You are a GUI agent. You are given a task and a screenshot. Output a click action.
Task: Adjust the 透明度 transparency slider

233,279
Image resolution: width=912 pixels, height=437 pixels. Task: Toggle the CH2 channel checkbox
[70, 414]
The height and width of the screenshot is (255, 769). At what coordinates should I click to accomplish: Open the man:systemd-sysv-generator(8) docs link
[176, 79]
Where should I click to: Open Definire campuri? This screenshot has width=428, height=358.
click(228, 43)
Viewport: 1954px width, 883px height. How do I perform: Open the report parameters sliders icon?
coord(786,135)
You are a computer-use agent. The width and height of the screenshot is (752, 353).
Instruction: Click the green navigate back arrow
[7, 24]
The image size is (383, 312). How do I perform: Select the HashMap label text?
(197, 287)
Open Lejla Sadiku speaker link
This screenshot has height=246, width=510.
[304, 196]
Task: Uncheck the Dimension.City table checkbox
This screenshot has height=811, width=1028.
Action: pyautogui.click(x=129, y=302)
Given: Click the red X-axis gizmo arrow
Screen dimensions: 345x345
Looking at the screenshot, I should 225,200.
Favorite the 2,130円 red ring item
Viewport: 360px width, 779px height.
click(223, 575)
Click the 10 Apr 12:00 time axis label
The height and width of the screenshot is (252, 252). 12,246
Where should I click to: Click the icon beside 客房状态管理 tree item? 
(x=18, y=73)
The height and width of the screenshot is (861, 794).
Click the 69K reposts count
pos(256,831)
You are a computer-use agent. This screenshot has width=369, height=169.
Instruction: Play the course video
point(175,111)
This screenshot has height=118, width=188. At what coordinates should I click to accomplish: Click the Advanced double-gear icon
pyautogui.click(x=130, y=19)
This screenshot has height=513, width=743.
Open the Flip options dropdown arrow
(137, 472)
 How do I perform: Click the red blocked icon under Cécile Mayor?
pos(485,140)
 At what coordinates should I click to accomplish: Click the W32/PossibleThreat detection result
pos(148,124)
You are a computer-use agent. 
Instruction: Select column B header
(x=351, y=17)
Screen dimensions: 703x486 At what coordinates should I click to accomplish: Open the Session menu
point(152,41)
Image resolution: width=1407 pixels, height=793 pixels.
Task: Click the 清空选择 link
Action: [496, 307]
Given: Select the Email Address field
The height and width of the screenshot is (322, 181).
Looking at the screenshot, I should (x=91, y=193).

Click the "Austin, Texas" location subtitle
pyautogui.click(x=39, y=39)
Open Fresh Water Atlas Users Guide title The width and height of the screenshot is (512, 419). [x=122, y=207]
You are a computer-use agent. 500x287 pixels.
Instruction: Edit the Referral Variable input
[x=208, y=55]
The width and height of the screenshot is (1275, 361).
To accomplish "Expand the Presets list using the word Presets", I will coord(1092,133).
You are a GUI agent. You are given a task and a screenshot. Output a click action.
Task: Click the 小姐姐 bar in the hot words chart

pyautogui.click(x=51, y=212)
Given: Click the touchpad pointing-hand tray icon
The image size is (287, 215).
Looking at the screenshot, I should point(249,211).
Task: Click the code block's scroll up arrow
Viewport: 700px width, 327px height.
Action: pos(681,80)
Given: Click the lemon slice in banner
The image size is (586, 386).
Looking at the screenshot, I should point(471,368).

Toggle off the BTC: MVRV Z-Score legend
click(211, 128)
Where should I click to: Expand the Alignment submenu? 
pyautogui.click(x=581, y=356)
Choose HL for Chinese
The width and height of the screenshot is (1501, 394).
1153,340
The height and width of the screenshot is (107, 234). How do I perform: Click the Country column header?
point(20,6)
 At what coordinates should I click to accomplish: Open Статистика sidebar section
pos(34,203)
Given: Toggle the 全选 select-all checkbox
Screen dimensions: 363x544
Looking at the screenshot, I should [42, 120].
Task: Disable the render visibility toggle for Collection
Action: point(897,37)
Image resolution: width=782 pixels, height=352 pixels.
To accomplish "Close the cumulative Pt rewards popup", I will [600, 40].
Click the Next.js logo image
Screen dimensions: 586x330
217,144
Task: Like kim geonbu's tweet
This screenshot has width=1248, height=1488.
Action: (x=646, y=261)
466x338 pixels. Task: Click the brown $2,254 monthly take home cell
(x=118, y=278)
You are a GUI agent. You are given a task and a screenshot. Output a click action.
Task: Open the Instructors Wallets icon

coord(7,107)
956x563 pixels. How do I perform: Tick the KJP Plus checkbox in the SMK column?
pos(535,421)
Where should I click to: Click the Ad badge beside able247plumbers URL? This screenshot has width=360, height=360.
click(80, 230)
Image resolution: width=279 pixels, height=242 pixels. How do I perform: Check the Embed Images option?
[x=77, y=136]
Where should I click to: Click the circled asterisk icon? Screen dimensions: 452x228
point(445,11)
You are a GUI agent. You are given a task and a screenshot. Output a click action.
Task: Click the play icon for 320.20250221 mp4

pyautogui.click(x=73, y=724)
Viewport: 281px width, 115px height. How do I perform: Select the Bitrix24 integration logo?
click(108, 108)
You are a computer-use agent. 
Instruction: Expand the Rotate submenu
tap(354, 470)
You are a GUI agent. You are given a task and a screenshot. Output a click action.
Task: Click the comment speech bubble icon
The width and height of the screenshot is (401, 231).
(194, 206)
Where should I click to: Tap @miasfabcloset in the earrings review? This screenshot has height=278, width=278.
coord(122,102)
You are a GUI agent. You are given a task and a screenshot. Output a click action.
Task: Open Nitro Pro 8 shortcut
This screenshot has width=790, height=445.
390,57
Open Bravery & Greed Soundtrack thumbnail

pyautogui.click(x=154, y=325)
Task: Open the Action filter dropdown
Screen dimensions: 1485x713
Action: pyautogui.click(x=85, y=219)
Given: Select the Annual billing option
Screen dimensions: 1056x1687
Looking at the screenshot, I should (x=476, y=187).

————————

YOUR OBJECTIVE —
Make a list of all lines in the data that contain "computer".

REPLY —
You are a computer-use agent. The width and height of the screenshot is (752, 353).
You are a computer-use agent. This screenshot has width=369, height=169.
You are a computer-use agent. 
You are a computer-use agent. 500x287 pixels.
You are a computer-use agent. 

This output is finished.